Послѣ ужина Елена не пришла въ мою комнату, и я больше не видѣла ея до слѣдующаго утра. Она уже сидѣла на своемъ мѣстѣ за столомъ, когда я вошла въ столовую. На ней была салфетка, только подколотая подъ подбородкомъ, а не завязанная за шеей, какъ всегда. Она обратила мое вниманіе на это нововведеніе и, когда я не сдѣлала замѣчанія, осталась очень довольна и погладила себя. Уходя изъ столовой, она взяла мою руку и погладила. Я изъ этого заключила, что она хочетъ мириться и рѣшила, хотя заднимъ числомъ испытать немного дисциплины. Я вернулась въ столовую и достала салфетку. Когда Елена явилась ко мнѣ на урокъ, я разставила на столѣ всѣ предметы въ томъ же порядкѣ, какъ всегда, за исключеніемъ тарелки съ кэксомъ, который я обыкновенно даю ей по кусочкамъ, въ награду, когда она скоро и вѣрно составить слово. Она сразу замѣтила отсутствіе кэкса и своимъ знакомъ потребовала его. Я показала ей салфетку, приколола къ ея шеѣ, потомъ сорвала, бросила на полъ и покачала головой. Эту процедуру я повторила нѣсколько разъ. Она, должно-быть, отлично поняла, потому что два или три раза ударила себя по рукѣ и покачала головой. Мы приступили къ уроку. Я подала ей какой-то предметъ, и она вѣрно продѣлала пальцами слова (она знаетъ уже двѣнадцать). Продѣлавъ половину словъ, она вдругъ остановилась, какъ-будто ей пришла какая-то мысль, и стала искать руками салфетки. Найдя ее, она сама себѣ приколола и своимъ знакомъ попросила кэкса. (Употребить слово ей, какъ видите, не пришло въ голову).

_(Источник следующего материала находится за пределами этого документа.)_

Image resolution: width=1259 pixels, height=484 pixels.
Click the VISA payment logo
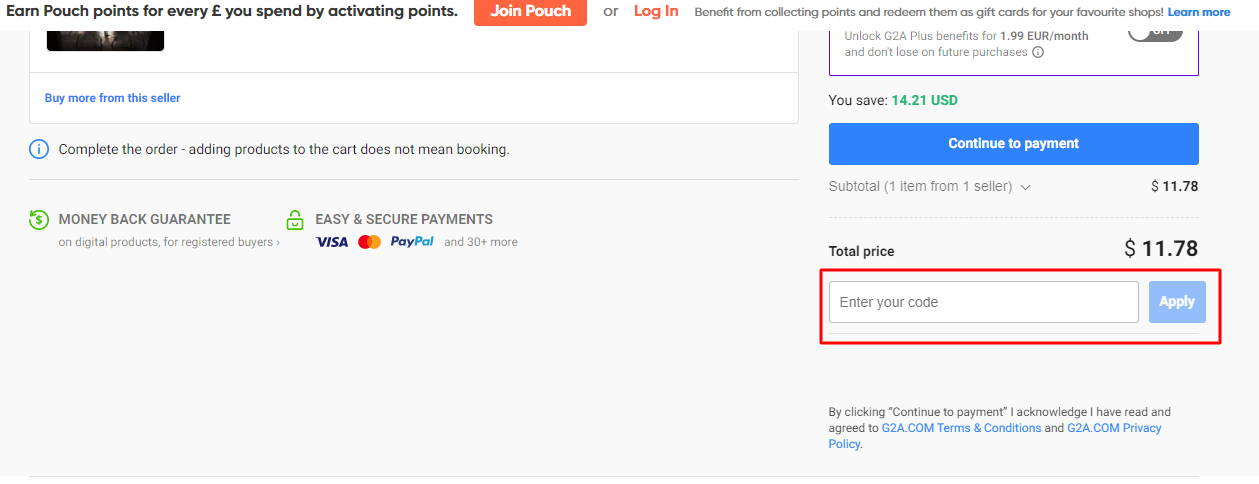pos(332,242)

Я приняла это за обѣщаніе, что, если я ей дамъ, она будетъ умница. Я дала ей кусокъ больше обыкновеннаго; она тихонько засмѣялась и погладила себя.

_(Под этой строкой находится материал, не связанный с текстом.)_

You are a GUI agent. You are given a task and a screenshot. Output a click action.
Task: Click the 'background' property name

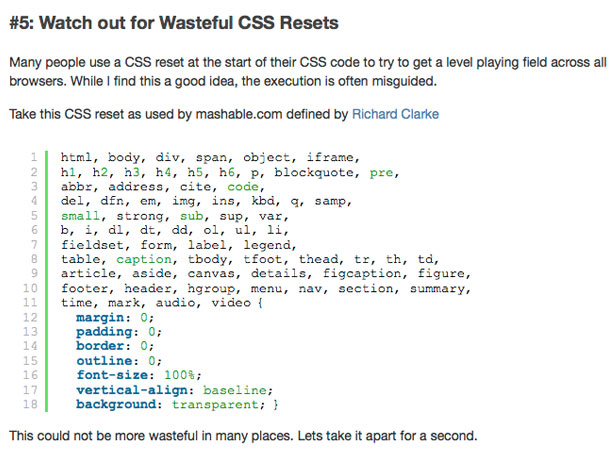(116, 404)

Итакъ, первый шагъ былъ сдѣланъ: звѣрёкъ приручался. Пошли спокойные, сравнительно счастливые дни, проводимые бо̀льшею частью въ саду. Роскошное расцвѣтаніе природы ранней южной весной благотворно дѣйствовало на дѣвочку, и она посвящала свою наставницу во всѣ свои любимыя занятія и забавы. Ей, видимо, пріятно было имѣть умнаго и добраго товарища вмѣсто глупыхъ и грязныхъ черныхъ ребятишекъ: въ этомъ сказывалась ея изящная и нѣсколько брезгливая, аристократическая натура. Она быстро выучилась вязать на спицахъ и крючкомъ и даже шить: сшила куклѣ передникъ даже лучше другихъ дѣвочекъ своихъ лѣтъ. И слова она охотно учила. 31-го марта она знала восемнадцать названій: «кукла, собака, кружка, ключъ, булавка, вода, молоко» и проч., и три глагола: «сидѣть, стоять, гулять». 1-го апрѣля она выучила семь словъ въ одинъ день. Часъ, отъ 12-ти до 1 ч., по росписанію посвящался ученію новыхъ словъ, но миссъ Солливанъ и во всякое другое время писала въ рукѣ своей маленькой ученицы все, что̀ онѣ вмѣстѣ дѣлали цѣлый день. Она убѣдилась, что Елена гораздо легче заучиваетъ и запоминаетъ то, что̀ ей дается въ неурочное время, а не въ положенные часы, и всегда и впослѣдствіи съ большимъ успѣхомъ держалась этого открытаго ею правила. Но настоящаго значенія словъ Елена все еще не постигала и не употребляла ихъ въ своемъ разговорѣ. Если ей подавали куклу, или ложку, или чашку, она послушно продѣлывала буквы, но не отдавала себѣ отчета въ словахъ; это было для нея чѣмъ-то въ родѣ новой игры и забавляло ее. Но если она просила конфету или кусокъ кэкса, она дѣлала придуманный ею знакъ; употребить же выученное слово ей не приходило въ голову. Иногда она путала слова. Продѣлаетъ «молоко» и указываетъ на кружку. Продѣлаетъ «кружка» и дѣлаетъ знакъ питья или выливанія. Настоящій лучъ свѣта еще не засіялъ въ ея потемкахъ.